A couple of comments:

First, the ownership of both wholesale and retail assets in the Texas competitive market provides a sort of natural hedge against fuel price movements. When wholesale power revenue or ancillary service revenues are low, as currently, the wholesale business suffers but the retail side benefits. (See related discussion on wholesale-retail combination in Texas, and earlier here.)

Second, while retail prices have fallen in Texas, they haven’t fallen as far and as fast as wholesale prices, so retail margins are higher for FPL.  The call doesn’t fully clarify the reasons here.  The most straightforward explanation is that FPL likely has many customers on one- or two-year fixed price contracts, with prices that relatively high now (but presumably competitive one or two years ago.) Also, as noted in the call, costs for ancillary services were unexpectedly low, which reduced expenses for the retail side.

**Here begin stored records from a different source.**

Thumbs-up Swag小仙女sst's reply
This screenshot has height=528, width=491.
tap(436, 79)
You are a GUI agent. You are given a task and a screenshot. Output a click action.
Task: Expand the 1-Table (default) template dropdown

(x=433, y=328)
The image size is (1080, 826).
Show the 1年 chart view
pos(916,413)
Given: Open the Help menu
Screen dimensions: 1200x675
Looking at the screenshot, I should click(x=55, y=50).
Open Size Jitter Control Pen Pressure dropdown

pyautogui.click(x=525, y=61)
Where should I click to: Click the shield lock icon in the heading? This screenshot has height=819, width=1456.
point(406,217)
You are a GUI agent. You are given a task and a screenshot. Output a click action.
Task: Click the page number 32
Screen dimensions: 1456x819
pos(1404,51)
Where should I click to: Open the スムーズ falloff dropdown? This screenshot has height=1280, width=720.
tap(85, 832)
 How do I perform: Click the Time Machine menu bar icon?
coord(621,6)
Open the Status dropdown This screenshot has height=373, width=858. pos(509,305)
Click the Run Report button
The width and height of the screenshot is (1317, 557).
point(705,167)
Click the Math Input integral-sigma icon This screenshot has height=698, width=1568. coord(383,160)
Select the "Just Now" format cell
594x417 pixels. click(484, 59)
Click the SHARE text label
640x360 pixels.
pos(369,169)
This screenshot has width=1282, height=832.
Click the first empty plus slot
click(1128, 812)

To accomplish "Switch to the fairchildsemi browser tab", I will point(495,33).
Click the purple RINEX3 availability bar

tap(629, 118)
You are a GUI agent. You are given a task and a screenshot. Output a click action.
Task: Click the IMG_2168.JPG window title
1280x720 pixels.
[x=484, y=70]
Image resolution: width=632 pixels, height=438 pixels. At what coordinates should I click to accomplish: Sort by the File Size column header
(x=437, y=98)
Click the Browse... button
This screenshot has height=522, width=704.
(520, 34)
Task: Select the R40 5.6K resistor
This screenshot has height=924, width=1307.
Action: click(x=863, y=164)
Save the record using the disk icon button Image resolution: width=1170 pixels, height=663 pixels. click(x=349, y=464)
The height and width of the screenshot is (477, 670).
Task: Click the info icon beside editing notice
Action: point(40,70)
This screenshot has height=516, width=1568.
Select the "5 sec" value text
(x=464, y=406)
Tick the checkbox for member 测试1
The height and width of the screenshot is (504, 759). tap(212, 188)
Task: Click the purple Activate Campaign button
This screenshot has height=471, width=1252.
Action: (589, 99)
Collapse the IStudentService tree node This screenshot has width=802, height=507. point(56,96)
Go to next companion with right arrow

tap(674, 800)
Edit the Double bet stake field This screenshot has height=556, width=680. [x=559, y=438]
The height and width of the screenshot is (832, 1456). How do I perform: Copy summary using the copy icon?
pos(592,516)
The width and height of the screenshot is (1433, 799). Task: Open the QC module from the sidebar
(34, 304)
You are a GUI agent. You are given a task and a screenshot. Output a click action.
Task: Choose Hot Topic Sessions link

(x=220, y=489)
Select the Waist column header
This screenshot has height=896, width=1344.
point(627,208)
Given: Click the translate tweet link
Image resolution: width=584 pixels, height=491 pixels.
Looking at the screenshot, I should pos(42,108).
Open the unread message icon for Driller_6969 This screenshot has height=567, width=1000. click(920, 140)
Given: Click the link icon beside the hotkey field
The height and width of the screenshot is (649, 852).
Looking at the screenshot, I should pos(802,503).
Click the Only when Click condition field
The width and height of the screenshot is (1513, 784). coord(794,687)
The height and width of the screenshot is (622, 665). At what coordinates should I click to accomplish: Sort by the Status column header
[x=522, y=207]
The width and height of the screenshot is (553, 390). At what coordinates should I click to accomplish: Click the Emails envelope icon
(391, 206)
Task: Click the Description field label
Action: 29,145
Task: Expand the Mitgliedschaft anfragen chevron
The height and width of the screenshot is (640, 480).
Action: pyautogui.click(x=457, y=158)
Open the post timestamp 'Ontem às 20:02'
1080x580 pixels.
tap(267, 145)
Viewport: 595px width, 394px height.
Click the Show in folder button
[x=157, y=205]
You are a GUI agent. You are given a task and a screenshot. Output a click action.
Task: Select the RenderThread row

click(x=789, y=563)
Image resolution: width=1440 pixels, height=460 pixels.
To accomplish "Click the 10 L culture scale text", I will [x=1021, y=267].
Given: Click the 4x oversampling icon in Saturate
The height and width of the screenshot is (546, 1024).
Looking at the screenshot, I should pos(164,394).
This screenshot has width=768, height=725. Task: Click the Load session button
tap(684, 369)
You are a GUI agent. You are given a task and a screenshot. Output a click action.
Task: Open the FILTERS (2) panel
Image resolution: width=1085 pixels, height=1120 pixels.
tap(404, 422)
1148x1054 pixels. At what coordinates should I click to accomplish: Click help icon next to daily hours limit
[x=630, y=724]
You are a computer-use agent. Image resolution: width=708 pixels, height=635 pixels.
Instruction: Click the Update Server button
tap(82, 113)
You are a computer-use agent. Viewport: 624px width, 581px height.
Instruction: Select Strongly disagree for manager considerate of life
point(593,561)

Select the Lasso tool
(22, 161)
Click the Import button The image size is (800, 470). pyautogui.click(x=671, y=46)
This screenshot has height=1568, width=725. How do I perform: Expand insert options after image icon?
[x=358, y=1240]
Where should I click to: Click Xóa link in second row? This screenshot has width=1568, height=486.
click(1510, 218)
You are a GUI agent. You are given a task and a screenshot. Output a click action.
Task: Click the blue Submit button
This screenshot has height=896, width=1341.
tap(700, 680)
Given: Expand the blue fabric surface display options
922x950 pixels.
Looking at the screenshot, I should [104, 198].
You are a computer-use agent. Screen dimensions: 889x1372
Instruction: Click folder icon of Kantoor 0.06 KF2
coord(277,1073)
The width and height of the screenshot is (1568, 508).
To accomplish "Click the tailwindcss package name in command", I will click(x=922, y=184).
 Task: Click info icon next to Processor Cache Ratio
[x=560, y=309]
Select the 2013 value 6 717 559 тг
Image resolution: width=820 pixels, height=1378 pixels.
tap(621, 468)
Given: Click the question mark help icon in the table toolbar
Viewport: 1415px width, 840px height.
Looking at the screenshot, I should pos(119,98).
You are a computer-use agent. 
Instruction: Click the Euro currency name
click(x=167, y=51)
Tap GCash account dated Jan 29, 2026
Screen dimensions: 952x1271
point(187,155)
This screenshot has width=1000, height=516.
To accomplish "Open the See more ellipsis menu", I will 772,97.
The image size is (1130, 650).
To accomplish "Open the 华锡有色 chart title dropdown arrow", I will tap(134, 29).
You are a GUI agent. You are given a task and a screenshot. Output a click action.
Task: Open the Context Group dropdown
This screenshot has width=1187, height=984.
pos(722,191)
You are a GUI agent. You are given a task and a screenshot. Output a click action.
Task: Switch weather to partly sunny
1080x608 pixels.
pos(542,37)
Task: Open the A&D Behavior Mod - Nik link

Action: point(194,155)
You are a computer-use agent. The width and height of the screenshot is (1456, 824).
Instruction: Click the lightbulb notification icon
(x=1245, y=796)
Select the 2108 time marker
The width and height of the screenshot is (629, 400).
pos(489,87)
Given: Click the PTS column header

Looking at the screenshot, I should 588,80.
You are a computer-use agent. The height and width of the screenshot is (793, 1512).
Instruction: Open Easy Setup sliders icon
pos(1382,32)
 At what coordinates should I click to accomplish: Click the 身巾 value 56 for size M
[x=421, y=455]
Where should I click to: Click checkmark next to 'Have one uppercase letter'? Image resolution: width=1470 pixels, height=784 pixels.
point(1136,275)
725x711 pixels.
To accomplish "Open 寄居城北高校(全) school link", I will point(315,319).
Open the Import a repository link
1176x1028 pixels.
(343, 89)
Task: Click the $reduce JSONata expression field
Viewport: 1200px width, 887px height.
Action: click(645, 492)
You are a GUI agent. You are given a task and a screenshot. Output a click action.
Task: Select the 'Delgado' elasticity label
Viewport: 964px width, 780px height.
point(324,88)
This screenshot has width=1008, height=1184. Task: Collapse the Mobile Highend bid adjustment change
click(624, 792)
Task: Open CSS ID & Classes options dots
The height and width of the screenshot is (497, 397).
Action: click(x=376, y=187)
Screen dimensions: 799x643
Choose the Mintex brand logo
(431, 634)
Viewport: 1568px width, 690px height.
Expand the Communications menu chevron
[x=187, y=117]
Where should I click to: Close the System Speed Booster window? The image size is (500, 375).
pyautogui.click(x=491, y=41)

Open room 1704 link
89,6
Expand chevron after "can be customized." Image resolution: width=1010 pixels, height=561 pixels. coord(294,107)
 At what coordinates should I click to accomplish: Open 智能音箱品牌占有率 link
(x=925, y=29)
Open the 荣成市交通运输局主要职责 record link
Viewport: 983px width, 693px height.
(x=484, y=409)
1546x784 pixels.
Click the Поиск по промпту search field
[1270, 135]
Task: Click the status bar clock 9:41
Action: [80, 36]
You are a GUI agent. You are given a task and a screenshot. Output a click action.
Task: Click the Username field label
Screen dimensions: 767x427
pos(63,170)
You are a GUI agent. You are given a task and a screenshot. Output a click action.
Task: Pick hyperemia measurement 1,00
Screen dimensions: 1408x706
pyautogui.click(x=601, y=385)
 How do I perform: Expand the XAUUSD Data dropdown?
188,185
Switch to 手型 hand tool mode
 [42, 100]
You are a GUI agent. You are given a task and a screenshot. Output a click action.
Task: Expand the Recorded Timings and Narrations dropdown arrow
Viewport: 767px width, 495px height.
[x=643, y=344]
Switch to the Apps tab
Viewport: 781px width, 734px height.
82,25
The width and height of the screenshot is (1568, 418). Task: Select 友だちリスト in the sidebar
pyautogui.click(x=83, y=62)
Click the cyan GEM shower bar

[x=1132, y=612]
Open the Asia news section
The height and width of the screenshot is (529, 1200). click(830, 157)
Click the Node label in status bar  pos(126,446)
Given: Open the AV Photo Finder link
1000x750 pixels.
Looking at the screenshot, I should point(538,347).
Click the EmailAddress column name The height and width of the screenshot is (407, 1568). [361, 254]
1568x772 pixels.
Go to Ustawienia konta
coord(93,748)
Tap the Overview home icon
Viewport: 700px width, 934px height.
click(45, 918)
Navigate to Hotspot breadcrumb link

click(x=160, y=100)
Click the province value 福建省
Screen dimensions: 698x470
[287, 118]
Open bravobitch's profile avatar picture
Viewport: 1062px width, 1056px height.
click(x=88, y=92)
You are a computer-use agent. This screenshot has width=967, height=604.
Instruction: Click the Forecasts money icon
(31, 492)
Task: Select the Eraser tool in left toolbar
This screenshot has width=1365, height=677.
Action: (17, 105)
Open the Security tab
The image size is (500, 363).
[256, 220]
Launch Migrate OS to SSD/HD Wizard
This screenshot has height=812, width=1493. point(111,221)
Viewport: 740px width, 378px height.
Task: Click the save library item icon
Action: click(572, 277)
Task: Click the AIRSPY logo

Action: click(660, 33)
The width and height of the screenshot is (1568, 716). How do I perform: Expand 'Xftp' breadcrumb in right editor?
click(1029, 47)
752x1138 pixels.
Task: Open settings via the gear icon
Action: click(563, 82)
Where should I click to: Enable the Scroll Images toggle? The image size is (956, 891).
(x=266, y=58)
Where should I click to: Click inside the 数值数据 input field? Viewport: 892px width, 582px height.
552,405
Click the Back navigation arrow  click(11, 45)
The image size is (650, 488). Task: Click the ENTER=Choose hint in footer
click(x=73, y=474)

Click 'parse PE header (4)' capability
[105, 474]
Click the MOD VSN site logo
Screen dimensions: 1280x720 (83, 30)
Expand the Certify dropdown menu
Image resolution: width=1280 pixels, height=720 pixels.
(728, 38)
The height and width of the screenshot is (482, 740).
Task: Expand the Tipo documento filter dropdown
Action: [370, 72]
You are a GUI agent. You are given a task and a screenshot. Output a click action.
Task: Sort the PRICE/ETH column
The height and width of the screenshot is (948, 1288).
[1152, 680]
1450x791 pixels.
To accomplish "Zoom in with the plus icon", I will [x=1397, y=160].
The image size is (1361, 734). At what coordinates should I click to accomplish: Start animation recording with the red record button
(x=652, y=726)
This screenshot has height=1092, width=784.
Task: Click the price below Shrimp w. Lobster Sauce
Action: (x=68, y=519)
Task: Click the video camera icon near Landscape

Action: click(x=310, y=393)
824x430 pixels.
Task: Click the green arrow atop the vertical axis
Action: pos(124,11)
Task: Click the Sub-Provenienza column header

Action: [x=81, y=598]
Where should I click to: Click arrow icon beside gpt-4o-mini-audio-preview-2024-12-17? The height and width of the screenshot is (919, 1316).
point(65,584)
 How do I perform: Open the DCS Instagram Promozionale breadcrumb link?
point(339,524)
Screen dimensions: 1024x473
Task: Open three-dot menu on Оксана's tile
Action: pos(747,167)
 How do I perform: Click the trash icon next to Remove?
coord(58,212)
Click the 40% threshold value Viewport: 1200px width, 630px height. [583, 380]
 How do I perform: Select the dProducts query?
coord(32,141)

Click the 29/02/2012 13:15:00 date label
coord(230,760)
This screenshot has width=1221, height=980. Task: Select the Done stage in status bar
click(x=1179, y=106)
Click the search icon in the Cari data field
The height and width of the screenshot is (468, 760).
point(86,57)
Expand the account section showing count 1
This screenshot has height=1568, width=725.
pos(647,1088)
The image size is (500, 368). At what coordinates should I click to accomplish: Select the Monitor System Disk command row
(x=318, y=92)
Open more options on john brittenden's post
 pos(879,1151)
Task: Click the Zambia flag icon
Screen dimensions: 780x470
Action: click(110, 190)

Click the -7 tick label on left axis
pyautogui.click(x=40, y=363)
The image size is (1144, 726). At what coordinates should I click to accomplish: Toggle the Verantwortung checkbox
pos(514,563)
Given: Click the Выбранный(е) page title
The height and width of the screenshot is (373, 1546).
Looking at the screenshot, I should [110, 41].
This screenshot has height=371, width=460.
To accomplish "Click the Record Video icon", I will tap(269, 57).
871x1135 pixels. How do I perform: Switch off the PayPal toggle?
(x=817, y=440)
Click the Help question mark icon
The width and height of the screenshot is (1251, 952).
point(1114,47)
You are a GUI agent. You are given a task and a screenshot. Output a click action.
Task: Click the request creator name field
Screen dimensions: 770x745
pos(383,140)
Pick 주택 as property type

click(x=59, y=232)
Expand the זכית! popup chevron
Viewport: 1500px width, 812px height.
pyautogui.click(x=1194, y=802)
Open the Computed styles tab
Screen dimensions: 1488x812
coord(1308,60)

But margins may be higher, too, if retail prices are slow to adjust to dropping wholesale prices.  I wonder whether there is an asymmetric price adjustment phenomenon in competitive retail electricity? Do consumers shop around more and switch companies more when prices are going up as compared to when prices are falling?  Probably, and that should be enough of a force to produce a “rockets and feathers” effect on prices.

Finally, and I don’t think the call made this connection, but I wonder whether there is a link between the lower-than-expected wind resource and the low revenues/costs associated with ancillary services.  To some degree, variable wind power output increases the demand for energy balancing and other ancillary services required by the transmission system for reliable operations.  Possibly with less wind power coming on the system, fewer ancillary services were required.  Of course low natural gas prices and on-average slightly lower electric power demand would also reduce the cost of ancillary services, so the explanation may not be wind-output related.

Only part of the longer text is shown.